Source d’inspiration pour les conteurs et artistes de tous horizons, « l’or bleu », en raison de son immense pouvoir sur le destin de l’humanité, ne pouvait que s’inviter dans leurs créations. Car elles sont, bien entendu, les miroirs de ses peurs et de ses émerveillements.

On sait combien les enjeux de l’eau ne sont pas uniquement fictionnels. Cette ressource comporte des aspects stratégiques, économiques, écologiques, politiques et militaires. Les défis mondiaux qui sont à relever pour sa préservation relèvent d’une actualité qui s’adresse à toutes et tous.
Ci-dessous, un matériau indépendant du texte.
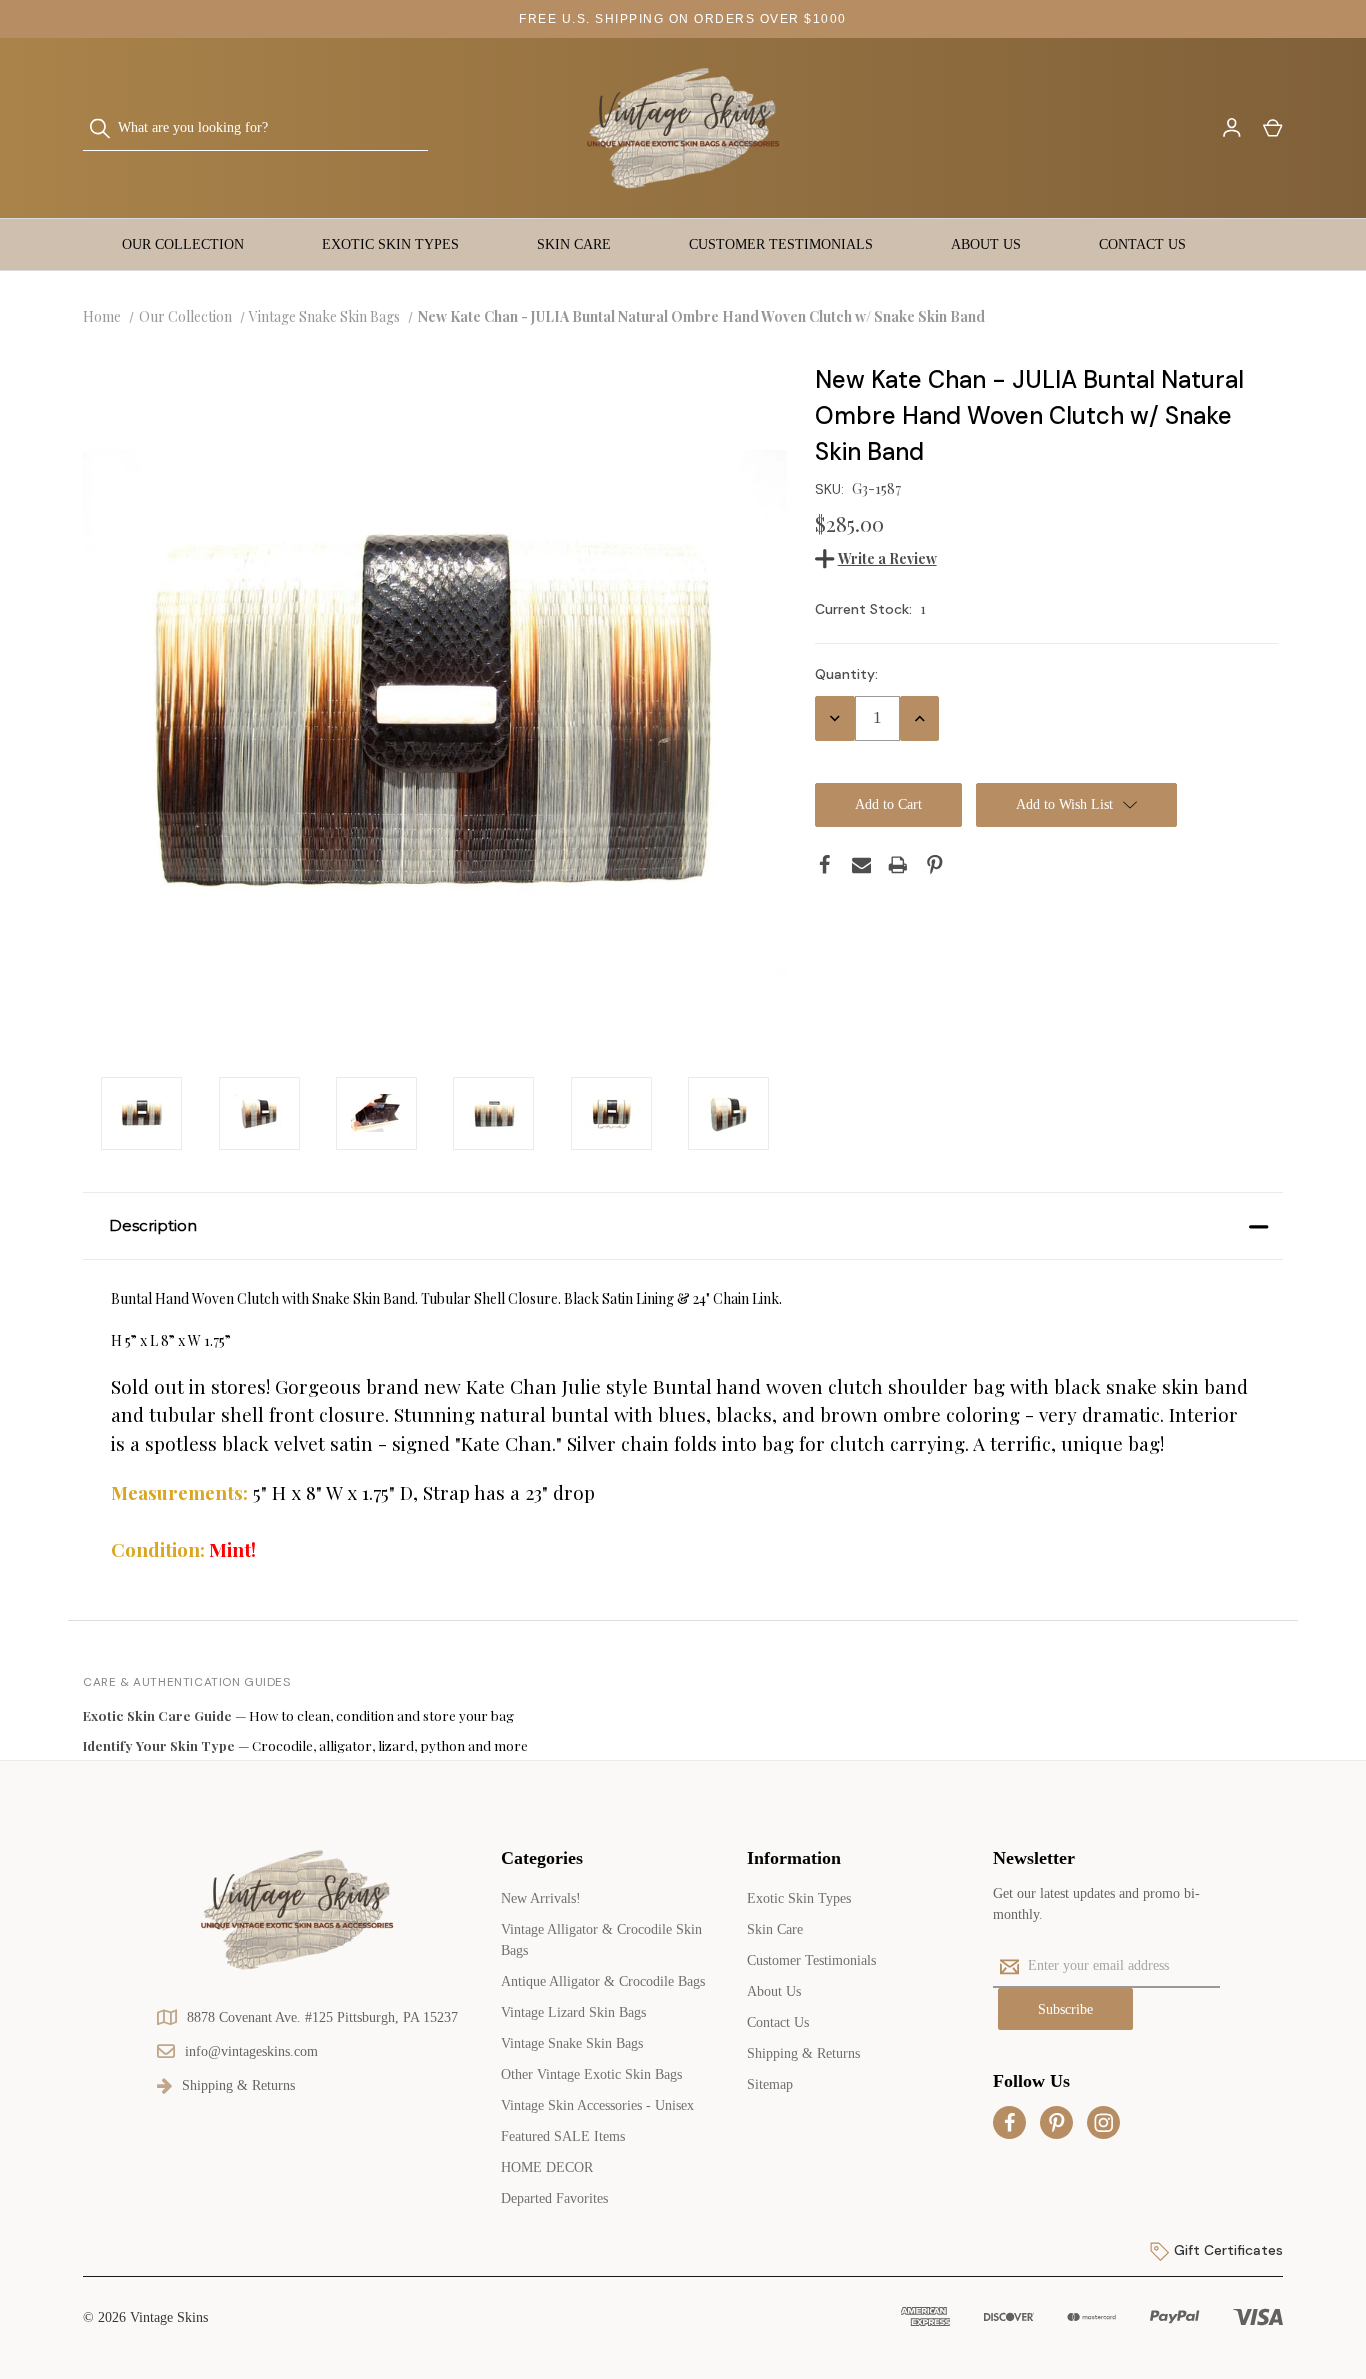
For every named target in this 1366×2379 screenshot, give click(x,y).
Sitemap (770, 2084)
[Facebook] (825, 865)
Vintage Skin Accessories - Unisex (597, 2105)
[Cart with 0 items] (1271, 128)
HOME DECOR (547, 2167)
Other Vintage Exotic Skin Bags (591, 2074)
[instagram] (1104, 2123)
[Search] (106, 128)
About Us (986, 244)
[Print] (898, 865)
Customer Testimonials (781, 244)
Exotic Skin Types (390, 244)
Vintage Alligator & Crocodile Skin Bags (601, 1940)
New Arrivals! (541, 1898)
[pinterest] (1057, 2123)
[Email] (862, 865)
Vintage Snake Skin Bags (572, 2043)
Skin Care (574, 244)
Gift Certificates (1226, 2250)
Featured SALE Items (563, 2136)
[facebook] (1010, 2123)
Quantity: (846, 674)
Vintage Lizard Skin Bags (573, 2012)
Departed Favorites (554, 2198)
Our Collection (183, 244)
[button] (683, 1226)
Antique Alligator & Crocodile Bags (603, 1981)
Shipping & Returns (803, 2053)
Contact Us (1142, 244)
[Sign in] (1230, 128)
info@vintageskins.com (251, 2051)
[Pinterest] (935, 865)
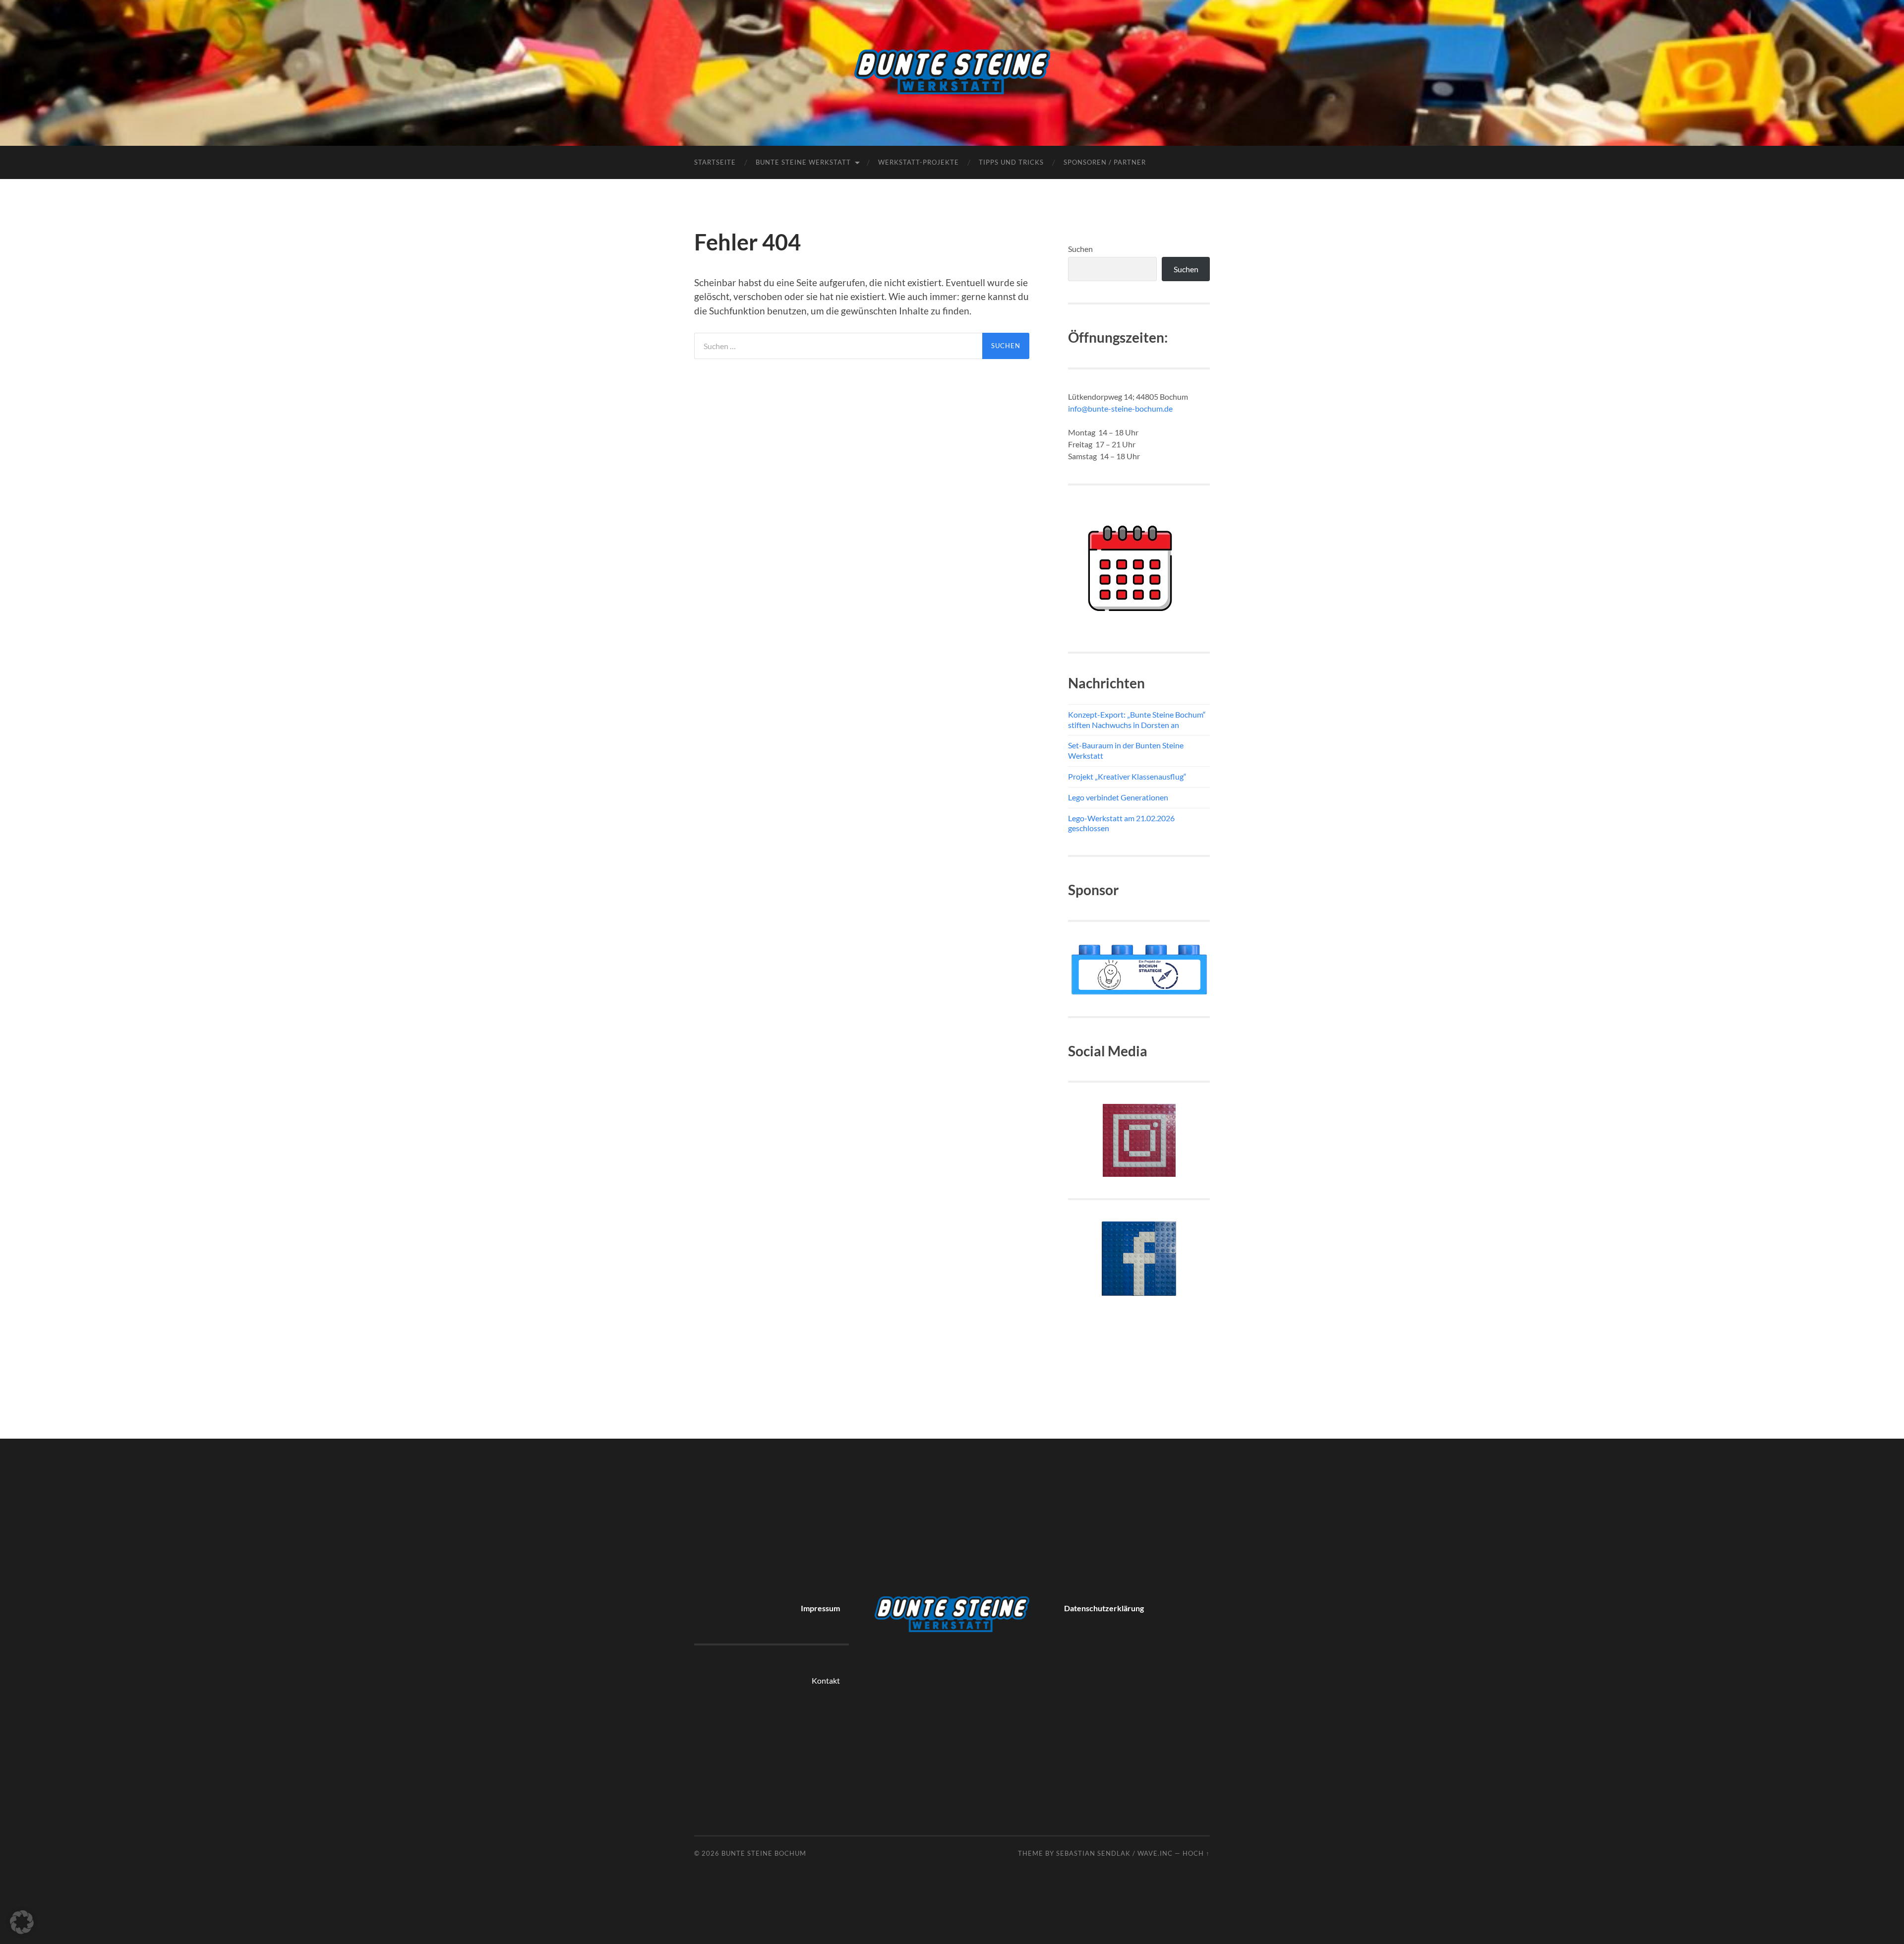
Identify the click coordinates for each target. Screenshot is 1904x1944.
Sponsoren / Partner (1105, 162)
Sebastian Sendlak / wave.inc (1114, 1853)
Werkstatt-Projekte (918, 162)
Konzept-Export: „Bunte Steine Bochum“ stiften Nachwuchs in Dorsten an (1137, 719)
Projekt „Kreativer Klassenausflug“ (1127, 776)
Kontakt (826, 1680)
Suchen (1080, 248)
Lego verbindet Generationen (1118, 797)
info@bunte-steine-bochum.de (1120, 408)
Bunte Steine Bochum (763, 1853)
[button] (22, 1922)
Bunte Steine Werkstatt (803, 162)
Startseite (715, 162)
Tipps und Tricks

Dans les années à venir, la prospérité démographique et industrielle de notre planète seront cause d’une explosion de son utilisation alors que nous devrons — dans le même temps — préserver les milieux naturels pour notre survie.

La Bretagne, plus encore qu’une région, est un pays où l’eau, du plus mince ruisselet au plus vaste océan, est la fondamentale ressource.
À l’occasion de cette 19e édition, le Festival Court Métrange (animé par une soif culturelle jamais étanchée) s’immerge dans les profondeurs fantastiques de l’or bleu !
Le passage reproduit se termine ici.